## Written problem
Rewrite all the records below, changing every "Where should I click to" to "Which spot should I click to" and keeping everything else the same. Omit the pictures from your version.
-------- Source material
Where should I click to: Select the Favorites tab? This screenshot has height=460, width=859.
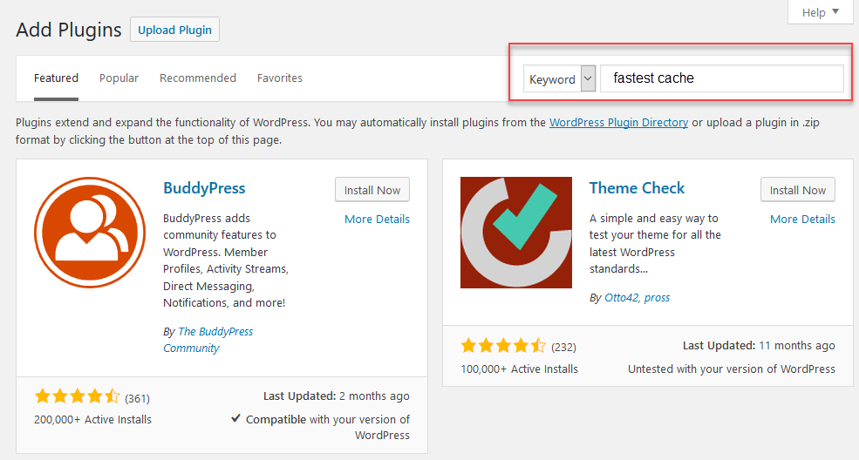click(x=280, y=78)
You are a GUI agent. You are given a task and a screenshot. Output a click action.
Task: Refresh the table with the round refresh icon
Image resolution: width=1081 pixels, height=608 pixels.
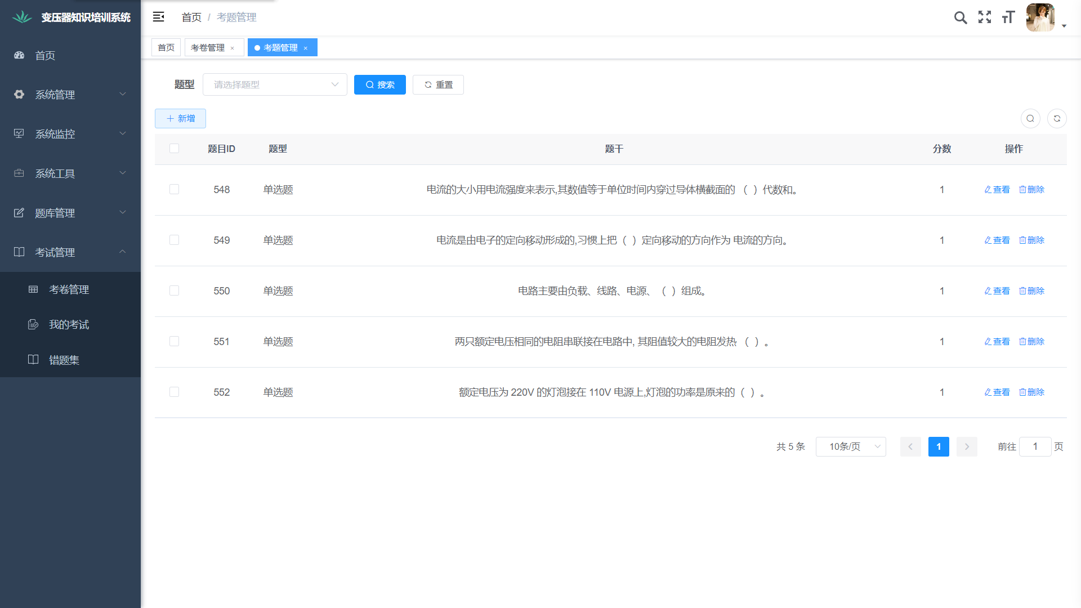pos(1057,118)
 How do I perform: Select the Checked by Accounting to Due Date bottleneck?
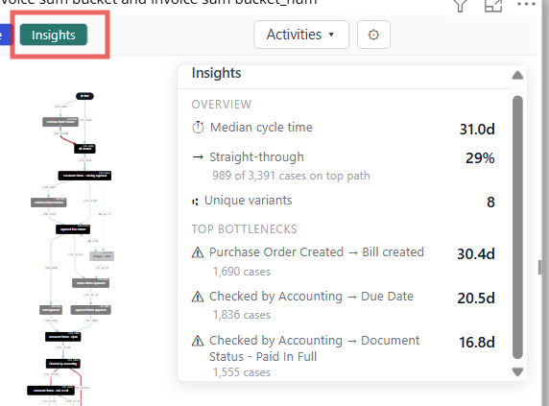coord(344,305)
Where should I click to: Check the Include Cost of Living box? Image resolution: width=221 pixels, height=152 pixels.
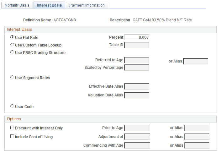[12, 137]
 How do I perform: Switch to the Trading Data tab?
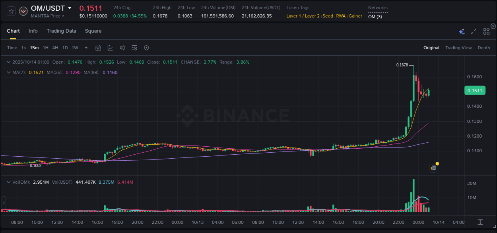point(61,31)
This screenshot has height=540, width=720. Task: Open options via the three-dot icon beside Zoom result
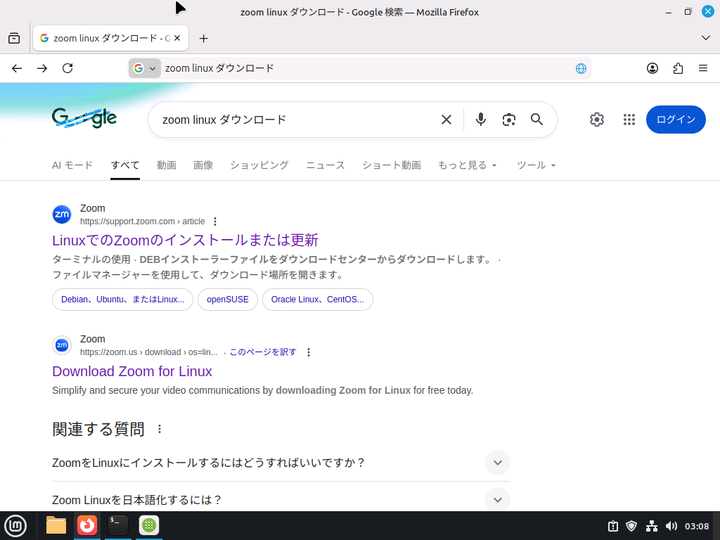(215, 221)
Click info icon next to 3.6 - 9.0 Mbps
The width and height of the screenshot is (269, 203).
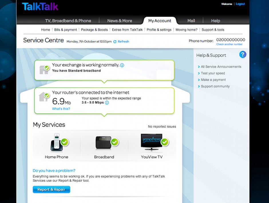pos(107,103)
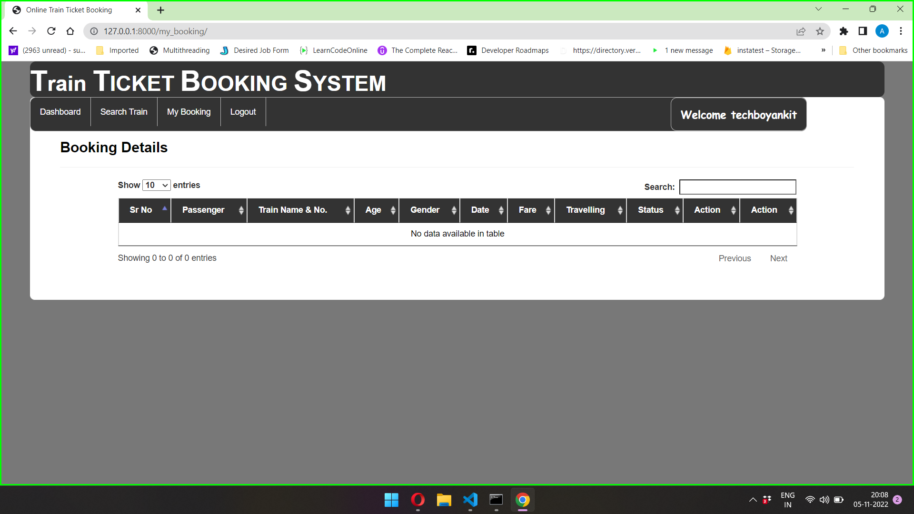Screen dimensions: 914x514
Task: Click the site info icon in address bar
Action: (x=94, y=31)
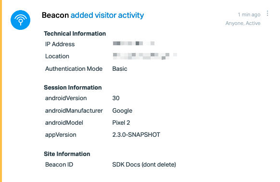Click the 2.3.0-SNAPSHOT app version
The height and width of the screenshot is (182, 280).
pos(136,135)
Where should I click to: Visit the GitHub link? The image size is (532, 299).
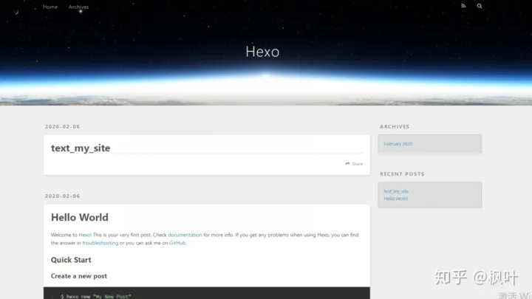coord(177,243)
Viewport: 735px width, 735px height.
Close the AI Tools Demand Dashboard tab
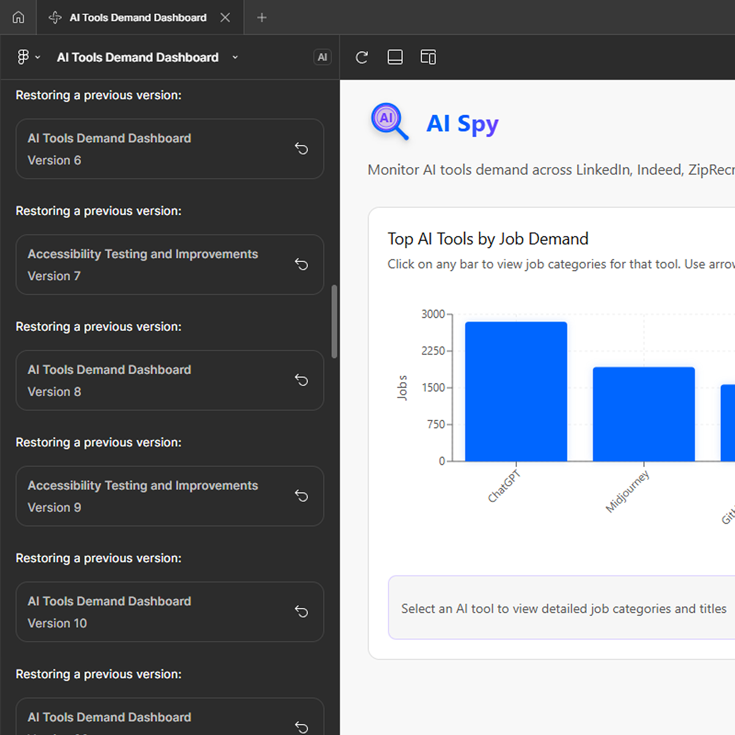coord(225,18)
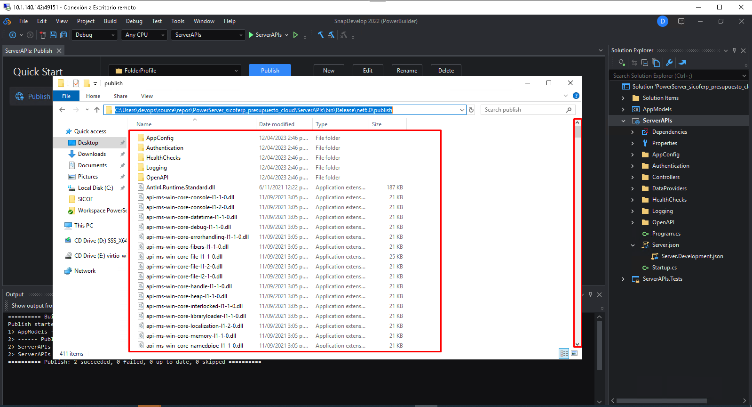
----------------
## Written reply
Which spot should I click to: Select the Favorites tab? This screenshot has height=460, width=859.
click(x=280, y=78)
You are a GUI agent. You are given a task and a screenshot. Output a click action.
Task: Refresh the table with the round refresh icon
Image resolution: width=1081 pixels, height=608 pixels.
pos(1057,118)
 How do I perform: Select the Checked by Accounting to Due Date bottleneck?
coord(344,305)
Which spot should I click to: Check the Include Cost of Living box? Image resolution: width=221 pixels, height=152 pixels.
[12, 137]
 How do I perform: Switch to the Trading Data tab?
point(61,31)
This screenshot has height=540, width=720. Task: Open options via the three-dot icon beside Zoom result
(215, 221)
Click info icon next to 3.6 - 9.0 Mbps
The width and height of the screenshot is (269, 203).
pos(107,103)
Screen dimensions: 914x514
Task: Click the site info icon in address bar
Action: (x=94, y=31)
Click the 2.3.0-SNAPSHOT app version
The height and width of the screenshot is (182, 280).
pos(136,135)
Which spot should I click to: Visit the GitHub link? The image size is (532, 299).
coord(177,243)
Viewport: 735px width, 735px height.
Close the AI Tools Demand Dashboard tab
coord(225,18)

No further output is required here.